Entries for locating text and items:
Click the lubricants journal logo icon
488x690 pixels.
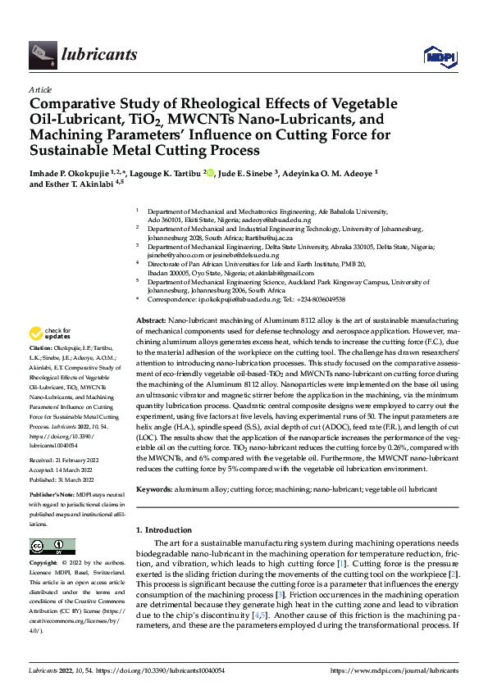click(x=42, y=54)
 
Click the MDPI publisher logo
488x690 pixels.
click(x=437, y=56)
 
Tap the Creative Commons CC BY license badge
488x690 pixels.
click(x=52, y=547)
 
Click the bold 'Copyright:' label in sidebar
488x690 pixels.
click(x=45, y=564)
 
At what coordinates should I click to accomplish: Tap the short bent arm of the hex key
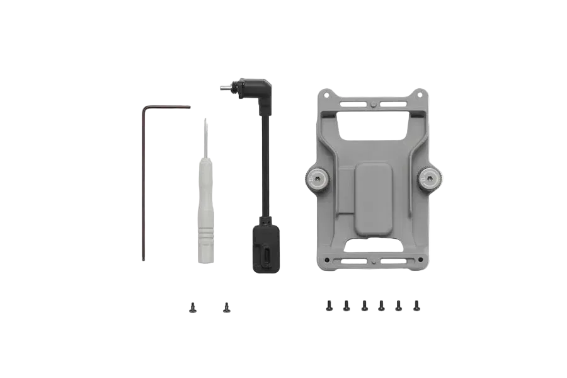167,107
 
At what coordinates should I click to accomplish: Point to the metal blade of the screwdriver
205,135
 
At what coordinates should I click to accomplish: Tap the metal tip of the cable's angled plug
223,88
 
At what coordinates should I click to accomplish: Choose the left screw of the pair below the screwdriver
192,307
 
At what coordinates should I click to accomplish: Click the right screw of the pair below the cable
226,307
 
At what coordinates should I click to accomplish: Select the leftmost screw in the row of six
329,306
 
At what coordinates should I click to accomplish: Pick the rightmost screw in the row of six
416,306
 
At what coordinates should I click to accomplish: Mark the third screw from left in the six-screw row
364,306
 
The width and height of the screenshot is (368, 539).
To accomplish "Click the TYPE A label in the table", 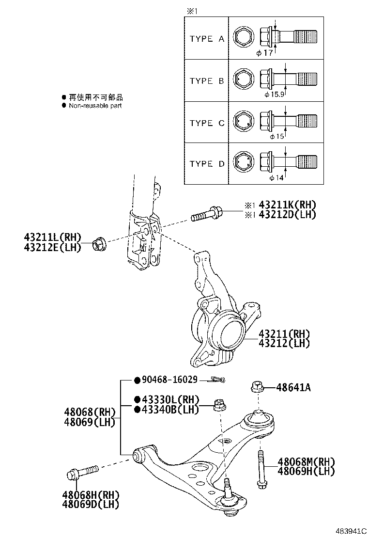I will click(x=207, y=39).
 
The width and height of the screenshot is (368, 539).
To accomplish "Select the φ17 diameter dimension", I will click(x=265, y=52).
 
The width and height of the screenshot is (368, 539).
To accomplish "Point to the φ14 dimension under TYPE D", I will click(x=276, y=178).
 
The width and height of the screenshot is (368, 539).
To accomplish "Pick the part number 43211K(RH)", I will click(x=288, y=205).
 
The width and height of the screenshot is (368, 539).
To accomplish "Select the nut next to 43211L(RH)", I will click(x=100, y=242).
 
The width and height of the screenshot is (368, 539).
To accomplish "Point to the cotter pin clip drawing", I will click(x=216, y=380).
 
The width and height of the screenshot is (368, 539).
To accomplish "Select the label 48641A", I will click(x=294, y=388).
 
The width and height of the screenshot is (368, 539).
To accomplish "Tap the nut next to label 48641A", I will click(x=257, y=387).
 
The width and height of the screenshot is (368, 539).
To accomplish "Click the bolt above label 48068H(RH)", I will click(x=83, y=472).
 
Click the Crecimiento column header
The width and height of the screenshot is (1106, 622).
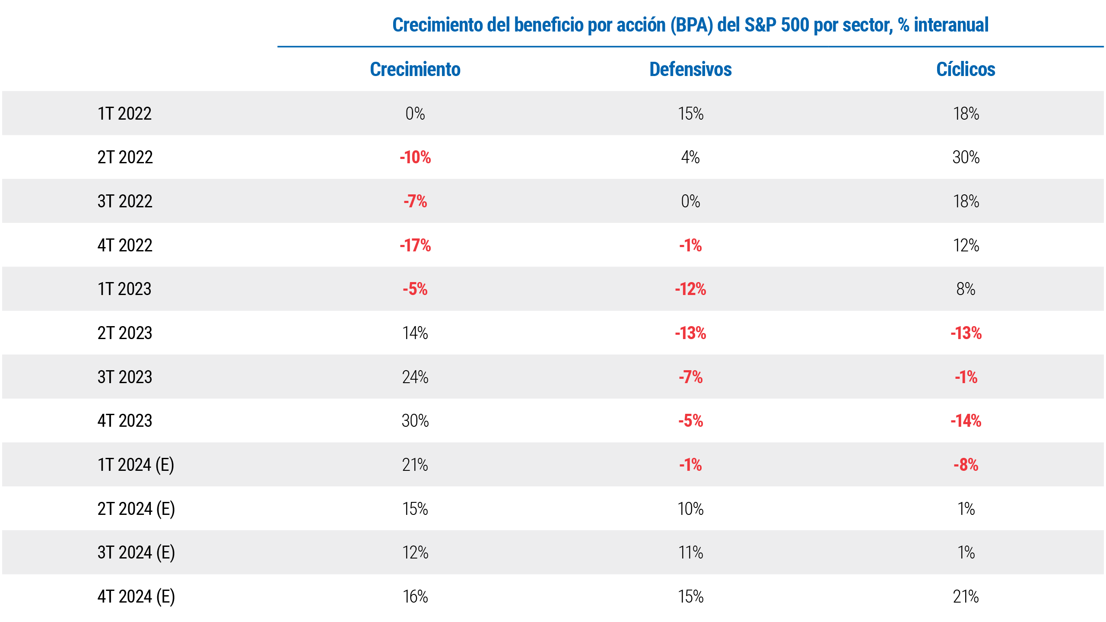[415, 70]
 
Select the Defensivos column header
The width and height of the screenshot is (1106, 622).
[690, 70]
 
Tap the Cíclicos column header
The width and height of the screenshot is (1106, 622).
[966, 70]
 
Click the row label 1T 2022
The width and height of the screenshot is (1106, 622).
[124, 114]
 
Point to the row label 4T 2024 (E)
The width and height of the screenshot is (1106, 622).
[136, 597]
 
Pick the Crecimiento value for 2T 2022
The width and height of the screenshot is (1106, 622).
[415, 157]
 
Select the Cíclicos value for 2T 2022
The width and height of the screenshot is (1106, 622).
[966, 157]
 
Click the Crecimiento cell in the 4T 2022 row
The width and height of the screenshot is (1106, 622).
[415, 245]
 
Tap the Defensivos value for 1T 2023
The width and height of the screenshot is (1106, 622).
[690, 289]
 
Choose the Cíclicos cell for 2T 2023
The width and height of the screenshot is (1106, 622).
[966, 333]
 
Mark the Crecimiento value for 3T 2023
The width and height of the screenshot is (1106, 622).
[415, 377]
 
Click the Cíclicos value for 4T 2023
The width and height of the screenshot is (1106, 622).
[966, 421]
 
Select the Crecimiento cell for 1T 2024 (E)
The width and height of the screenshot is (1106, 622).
[415, 465]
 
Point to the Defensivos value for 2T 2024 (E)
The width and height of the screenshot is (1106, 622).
[690, 509]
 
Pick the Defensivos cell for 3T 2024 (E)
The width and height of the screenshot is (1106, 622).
[690, 552]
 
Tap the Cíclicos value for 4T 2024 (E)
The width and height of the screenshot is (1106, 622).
[966, 597]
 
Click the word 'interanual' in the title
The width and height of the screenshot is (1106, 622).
[951, 25]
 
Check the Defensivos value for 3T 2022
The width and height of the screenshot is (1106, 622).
[690, 201]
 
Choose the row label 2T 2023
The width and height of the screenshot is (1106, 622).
[125, 333]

**EXERCISE:**
Which lines of the rows above contain the string "Cíclicos"? Return each of them in full.

**EXERCISE OUTPUT:**
Tap the Cíclicos column header
Select the Cíclicos value for 2T 2022
Choose the Cíclicos cell for 2T 2023
Click the Cíclicos value for 4T 2023
Tap the Cíclicos value for 4T 2024 (E)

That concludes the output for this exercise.